G. Cuchet : Au XIXe siècle, on assiste à un déplacement vers les cimetières. Le cortège s’allonge. Le culte des morts est mis en lumière sous le Second Empire. Quand le corbillard passe, se découvrent les passants. Leurs activités cessent. Le cortège est désormais ouvert. La question des fleurs et des couronnes sur les tombes se pose (l’origine provient des pratiques publiques sous la Révolution française). Le marché de l’horticulture explose alors que les bougies sur les tombes disparaissent peu à peu. La Toussaint est réinventée. On assiste à une colonisation du 1er novembre pour le 2 novembre, fête des morts, qui devient la fête la plus consensuelle du calendrier liturgique rassemblant catholiques et laïcs. Parallèlement à cela, on assiste aussi à une professionnalisation des pompes funèbres.
Qu’advient-il pour les personnes pour lesquels on ne prend pas soin?
R.M. Bérard : Dans l’Antiquité, la privation de sépulture est l’outrage ultime, une punition pour le mort mais aussi pour les vivants. C’est la grande angoisse, le grand enjeu. Priam prie ainsi Achille pour récupérer le corps du fils d’Hector. Les criminels, condamnés à mort sont jetés dans des puits sans fonds. La question des morts nés se pose.
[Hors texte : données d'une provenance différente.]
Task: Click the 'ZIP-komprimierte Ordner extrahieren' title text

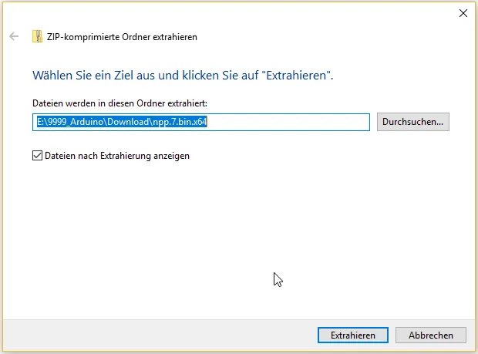Action: 122,36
M. Lauwers : Au Moyen-Âge, ceux qui ne sont pas chrétienne doivent pas être enterrés au cimetière. Au même moment où apparaissent les cimetières consacrés catholiques, les juifs en sont exclus et enterrés dans ces cimetières juifs. Les exclus sont aussi les hérétiques, les excommuniés mais aussi une liste de métiers. La discussion par les clercs portent sur les enfants morts non baptisés, sur les femmes mortes en couche, sur le foetus…
R. Bertrand : Sont exclus, les protestants, ceux qui ont abandonné la terre de leurs ancêtres, les suicidés (le rituel du Concile de 30 explique qu’ils peuvent être enterrés en terre bénite à condition qu’ils se soient suicidés dans un moment de folie). Les suppliciés, quant à eux, peuvent être enterrés s’ils ont fait voeu de repentance et un cimetière dans ce cas leur est réservé. Les morts en mer ont fait naître des rites compensatoires (simulacre d’enterrement breton, nom gravé avec mention « mort en mer »)
G. Cuchet : La situation du refus d’obsèques religieuses se pose au XIXe siècle. Des enterrements civils volontaires se font. La grand tragédien Talma montre l’exemple. Les obsèques civiques refont controverse avec l’ordre moral dans les années 1870. Puis la loi sur la liberté des funérailles en 1887 clôt les oppositions.